TASK TO COMPLETE.
If a line contains "Task: Pin the Folder Explorer panel", it is the last one to write out; begin with the first line of the records and copy each exactly.
■ ■ ■ ■
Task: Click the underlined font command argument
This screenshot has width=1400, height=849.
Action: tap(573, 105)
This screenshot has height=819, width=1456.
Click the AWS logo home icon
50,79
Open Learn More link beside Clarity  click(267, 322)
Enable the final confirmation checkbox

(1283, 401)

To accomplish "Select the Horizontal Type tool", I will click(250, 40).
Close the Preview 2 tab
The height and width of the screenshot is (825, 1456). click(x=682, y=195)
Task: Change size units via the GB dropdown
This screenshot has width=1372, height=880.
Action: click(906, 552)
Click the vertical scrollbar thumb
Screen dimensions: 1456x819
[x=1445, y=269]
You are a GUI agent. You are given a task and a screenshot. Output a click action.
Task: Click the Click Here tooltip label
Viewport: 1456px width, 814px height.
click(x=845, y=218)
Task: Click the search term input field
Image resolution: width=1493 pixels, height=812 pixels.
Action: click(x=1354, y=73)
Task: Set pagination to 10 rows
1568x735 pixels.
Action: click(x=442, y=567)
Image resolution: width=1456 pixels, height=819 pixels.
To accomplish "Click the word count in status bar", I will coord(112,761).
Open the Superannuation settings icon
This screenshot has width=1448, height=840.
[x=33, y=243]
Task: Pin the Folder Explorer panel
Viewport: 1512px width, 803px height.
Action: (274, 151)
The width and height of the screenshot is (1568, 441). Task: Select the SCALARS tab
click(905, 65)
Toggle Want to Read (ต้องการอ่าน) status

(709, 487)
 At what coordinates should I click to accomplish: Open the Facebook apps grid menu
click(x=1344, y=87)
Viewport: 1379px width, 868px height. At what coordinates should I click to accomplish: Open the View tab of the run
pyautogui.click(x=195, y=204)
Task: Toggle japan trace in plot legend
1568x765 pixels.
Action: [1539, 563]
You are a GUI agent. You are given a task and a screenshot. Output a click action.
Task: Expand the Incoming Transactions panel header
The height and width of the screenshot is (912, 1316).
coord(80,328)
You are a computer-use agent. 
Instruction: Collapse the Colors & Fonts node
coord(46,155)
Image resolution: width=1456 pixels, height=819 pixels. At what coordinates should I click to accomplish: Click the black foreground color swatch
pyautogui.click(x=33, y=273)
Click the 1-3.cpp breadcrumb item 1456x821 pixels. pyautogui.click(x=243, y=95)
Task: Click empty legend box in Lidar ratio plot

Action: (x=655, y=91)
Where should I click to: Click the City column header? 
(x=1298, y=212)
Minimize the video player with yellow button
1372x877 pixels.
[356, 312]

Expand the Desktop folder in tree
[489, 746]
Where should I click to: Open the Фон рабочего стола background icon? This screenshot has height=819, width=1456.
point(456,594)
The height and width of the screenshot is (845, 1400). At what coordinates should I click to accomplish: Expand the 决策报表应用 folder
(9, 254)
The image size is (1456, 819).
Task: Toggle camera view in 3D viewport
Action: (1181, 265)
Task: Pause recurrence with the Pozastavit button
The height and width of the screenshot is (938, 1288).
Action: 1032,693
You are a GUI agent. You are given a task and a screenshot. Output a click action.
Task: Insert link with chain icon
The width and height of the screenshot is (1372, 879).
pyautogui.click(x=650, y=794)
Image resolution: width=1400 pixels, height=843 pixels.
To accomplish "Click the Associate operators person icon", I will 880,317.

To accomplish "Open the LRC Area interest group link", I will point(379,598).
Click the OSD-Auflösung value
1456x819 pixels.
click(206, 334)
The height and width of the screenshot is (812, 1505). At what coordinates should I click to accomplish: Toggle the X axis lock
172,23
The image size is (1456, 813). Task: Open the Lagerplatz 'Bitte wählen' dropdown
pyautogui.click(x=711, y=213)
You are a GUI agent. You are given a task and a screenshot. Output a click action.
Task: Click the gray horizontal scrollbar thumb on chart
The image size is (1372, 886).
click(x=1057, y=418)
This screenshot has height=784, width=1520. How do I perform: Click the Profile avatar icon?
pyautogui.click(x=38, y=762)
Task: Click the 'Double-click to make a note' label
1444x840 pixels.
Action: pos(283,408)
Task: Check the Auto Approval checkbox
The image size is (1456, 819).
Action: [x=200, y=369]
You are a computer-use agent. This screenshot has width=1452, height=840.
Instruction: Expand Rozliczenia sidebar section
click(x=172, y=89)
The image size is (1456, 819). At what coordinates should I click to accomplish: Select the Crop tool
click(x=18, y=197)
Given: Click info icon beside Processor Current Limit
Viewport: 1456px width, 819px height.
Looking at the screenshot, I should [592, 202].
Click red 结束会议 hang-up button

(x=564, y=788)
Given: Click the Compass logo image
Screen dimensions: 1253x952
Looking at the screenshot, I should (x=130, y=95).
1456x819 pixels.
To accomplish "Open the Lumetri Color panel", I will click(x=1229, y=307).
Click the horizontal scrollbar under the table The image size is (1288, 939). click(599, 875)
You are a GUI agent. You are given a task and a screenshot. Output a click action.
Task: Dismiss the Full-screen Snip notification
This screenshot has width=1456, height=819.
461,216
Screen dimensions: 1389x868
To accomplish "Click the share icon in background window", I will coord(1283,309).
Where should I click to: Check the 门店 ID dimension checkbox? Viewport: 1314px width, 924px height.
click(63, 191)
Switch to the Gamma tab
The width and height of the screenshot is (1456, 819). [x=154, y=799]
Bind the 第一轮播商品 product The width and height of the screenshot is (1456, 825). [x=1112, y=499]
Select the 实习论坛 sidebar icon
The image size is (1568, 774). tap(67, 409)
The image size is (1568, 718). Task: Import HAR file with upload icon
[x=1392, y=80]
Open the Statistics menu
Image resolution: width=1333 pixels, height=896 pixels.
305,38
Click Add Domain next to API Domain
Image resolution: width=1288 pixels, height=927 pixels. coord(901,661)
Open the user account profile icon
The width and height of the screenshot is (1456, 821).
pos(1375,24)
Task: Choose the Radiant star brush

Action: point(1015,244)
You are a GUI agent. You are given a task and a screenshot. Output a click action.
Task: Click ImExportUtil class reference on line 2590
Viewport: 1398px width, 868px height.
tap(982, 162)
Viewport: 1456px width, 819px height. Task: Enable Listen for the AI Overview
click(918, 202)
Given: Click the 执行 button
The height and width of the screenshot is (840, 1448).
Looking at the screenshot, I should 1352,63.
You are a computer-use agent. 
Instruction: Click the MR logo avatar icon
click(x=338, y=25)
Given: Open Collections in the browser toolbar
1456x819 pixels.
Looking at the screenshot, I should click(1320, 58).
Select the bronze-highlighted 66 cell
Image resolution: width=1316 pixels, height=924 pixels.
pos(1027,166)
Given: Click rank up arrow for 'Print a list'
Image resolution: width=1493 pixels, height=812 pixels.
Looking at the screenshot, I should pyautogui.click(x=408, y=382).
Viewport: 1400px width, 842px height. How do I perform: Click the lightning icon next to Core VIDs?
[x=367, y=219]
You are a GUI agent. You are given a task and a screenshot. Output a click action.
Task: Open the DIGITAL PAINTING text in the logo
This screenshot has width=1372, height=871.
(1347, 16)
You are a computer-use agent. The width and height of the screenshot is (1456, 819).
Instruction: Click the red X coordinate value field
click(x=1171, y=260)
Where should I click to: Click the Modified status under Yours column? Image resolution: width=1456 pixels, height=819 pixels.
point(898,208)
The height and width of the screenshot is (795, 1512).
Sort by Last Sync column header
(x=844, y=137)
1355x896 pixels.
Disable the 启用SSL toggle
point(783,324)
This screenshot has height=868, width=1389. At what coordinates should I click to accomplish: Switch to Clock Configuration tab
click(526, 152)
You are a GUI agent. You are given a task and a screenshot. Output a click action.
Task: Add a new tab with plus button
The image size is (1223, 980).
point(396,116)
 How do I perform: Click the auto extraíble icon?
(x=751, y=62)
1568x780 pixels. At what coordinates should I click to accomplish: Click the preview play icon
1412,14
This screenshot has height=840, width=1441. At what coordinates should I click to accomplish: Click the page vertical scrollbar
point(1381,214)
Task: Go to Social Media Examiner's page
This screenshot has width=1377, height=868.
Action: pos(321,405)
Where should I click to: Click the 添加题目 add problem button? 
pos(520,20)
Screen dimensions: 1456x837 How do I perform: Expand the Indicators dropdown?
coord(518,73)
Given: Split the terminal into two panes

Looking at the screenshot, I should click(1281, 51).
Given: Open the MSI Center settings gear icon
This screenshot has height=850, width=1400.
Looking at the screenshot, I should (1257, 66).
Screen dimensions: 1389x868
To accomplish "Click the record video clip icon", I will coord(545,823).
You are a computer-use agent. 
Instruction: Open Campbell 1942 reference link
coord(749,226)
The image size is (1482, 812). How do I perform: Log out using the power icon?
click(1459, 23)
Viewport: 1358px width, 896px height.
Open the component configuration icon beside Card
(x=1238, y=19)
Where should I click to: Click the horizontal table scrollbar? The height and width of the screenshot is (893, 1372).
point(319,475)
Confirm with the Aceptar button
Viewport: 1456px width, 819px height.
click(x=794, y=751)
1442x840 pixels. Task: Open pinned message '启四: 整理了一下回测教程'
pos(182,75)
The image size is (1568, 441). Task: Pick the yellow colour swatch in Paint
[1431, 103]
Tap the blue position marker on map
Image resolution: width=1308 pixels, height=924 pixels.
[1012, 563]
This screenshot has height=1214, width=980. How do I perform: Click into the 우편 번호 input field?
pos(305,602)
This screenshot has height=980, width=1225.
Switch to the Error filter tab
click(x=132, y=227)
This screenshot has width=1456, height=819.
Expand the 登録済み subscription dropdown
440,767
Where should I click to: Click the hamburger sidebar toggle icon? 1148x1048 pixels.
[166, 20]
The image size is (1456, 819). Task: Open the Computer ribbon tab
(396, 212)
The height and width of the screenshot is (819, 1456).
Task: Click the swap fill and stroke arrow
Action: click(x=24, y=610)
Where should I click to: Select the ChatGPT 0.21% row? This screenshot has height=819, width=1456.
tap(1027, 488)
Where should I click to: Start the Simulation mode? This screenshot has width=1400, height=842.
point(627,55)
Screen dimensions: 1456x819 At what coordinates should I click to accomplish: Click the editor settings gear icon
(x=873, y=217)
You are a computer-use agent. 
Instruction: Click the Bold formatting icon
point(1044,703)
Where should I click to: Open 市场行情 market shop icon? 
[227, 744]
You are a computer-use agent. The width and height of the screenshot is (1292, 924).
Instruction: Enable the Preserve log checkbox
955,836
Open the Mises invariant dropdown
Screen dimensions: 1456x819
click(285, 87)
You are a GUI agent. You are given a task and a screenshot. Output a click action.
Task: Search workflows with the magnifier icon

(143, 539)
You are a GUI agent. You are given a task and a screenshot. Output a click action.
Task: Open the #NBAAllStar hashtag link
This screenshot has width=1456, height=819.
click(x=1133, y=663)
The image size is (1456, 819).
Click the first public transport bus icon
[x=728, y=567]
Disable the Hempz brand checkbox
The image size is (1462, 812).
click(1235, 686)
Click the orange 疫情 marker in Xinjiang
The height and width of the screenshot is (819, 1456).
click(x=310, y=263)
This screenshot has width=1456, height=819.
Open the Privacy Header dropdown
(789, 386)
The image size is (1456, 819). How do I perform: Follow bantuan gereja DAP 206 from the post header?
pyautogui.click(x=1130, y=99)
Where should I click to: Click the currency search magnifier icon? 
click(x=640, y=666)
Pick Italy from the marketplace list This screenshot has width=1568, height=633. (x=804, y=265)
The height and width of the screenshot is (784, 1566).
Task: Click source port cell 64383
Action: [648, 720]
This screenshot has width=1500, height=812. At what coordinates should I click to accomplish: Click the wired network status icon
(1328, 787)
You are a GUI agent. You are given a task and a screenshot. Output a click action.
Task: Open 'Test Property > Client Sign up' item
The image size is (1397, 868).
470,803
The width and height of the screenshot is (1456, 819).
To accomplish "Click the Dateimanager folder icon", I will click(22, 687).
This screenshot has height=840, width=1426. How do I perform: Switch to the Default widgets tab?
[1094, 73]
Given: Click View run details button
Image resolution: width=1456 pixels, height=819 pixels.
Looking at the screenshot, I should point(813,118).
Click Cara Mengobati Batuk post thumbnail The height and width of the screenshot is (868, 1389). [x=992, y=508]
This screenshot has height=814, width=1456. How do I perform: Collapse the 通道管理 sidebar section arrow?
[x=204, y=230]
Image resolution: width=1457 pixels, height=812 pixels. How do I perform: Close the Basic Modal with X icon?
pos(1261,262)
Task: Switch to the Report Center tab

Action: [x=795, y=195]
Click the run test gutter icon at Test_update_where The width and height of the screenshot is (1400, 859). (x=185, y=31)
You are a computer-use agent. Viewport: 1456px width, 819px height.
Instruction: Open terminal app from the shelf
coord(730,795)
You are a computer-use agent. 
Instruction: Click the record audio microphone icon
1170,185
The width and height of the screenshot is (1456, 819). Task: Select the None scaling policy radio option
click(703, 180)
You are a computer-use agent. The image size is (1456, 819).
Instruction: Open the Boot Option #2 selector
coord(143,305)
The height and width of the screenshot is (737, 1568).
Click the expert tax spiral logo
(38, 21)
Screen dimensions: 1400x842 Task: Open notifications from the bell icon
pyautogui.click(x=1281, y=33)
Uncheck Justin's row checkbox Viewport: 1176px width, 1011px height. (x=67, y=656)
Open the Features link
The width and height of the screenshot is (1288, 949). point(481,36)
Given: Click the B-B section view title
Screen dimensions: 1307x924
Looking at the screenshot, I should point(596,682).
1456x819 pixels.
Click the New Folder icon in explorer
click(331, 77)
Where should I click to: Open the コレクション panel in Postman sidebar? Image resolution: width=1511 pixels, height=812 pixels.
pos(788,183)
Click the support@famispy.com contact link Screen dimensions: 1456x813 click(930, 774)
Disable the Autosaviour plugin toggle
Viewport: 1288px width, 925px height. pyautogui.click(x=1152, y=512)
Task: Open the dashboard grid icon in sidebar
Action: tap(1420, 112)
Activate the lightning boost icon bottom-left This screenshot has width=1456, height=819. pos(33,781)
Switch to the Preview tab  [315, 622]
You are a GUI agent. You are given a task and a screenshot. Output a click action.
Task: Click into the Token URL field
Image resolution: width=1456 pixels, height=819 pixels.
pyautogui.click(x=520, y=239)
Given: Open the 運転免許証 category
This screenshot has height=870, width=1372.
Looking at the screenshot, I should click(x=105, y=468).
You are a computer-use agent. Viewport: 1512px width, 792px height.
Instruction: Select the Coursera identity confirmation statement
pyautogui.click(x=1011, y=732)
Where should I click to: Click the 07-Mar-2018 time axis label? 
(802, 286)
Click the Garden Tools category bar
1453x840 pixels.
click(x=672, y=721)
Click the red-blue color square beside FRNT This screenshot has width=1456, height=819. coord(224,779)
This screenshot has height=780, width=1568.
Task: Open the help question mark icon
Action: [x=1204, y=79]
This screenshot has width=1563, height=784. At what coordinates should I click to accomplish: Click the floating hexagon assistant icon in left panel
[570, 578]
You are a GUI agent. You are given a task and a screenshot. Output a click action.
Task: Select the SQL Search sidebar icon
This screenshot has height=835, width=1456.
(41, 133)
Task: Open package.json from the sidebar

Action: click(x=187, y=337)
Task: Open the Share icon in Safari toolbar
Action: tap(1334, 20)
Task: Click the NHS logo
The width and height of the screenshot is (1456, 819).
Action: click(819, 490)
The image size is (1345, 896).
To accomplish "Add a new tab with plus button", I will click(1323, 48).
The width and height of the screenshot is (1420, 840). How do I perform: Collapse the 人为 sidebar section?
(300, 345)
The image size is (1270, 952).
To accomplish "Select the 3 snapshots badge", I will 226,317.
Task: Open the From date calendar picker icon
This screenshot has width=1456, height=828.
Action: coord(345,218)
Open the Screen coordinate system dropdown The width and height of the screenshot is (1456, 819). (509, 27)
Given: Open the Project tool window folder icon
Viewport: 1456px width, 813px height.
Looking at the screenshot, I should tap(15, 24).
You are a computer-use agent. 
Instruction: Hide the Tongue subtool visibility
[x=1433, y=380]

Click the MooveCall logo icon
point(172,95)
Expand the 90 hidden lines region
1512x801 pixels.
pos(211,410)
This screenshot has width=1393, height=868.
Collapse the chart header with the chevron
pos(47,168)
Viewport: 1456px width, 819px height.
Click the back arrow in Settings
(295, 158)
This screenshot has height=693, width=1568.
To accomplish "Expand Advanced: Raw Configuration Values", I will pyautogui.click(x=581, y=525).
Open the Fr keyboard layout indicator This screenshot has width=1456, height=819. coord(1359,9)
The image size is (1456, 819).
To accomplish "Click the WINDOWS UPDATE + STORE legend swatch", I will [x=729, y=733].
■ ■ ■ ■
RESPONSE.
Task: Click the underlined font command argument
This screenshot has width=1400, height=849.
Action: tap(573, 105)
This screenshot has height=819, width=1456.
Click the AWS logo home icon
50,79
Open Learn More link beside Clarity  click(267, 322)
Enable the final confirmation checkbox

(1283, 401)

To accomplish "Select the Horizontal Type tool", I will click(250, 40).
Close the Preview 2 tab
The height and width of the screenshot is (825, 1456). click(x=682, y=195)
Task: Change size units via the GB dropdown
This screenshot has width=1372, height=880.
Action: click(906, 552)
Click the vertical scrollbar thumb
Screen dimensions: 1456x819
[x=1445, y=269]
You are a GUI agent. You are given a task and a screenshot. Output a click action.
Task: Click the Click Here tooltip label
Viewport: 1456px width, 814px height.
click(x=845, y=218)
Task: Click the search term input field
Image resolution: width=1493 pixels, height=812 pixels.
Action: click(x=1354, y=73)
Task: Set pagination to 10 rows
1568x735 pixels.
Action: click(x=442, y=567)
Image resolution: width=1456 pixels, height=819 pixels.
To accomplish "Click the word count in status bar", I will coord(112,761).
Open the Superannuation settings icon
This screenshot has width=1448, height=840.
[x=33, y=243]
Task: Pin the Folder Explorer panel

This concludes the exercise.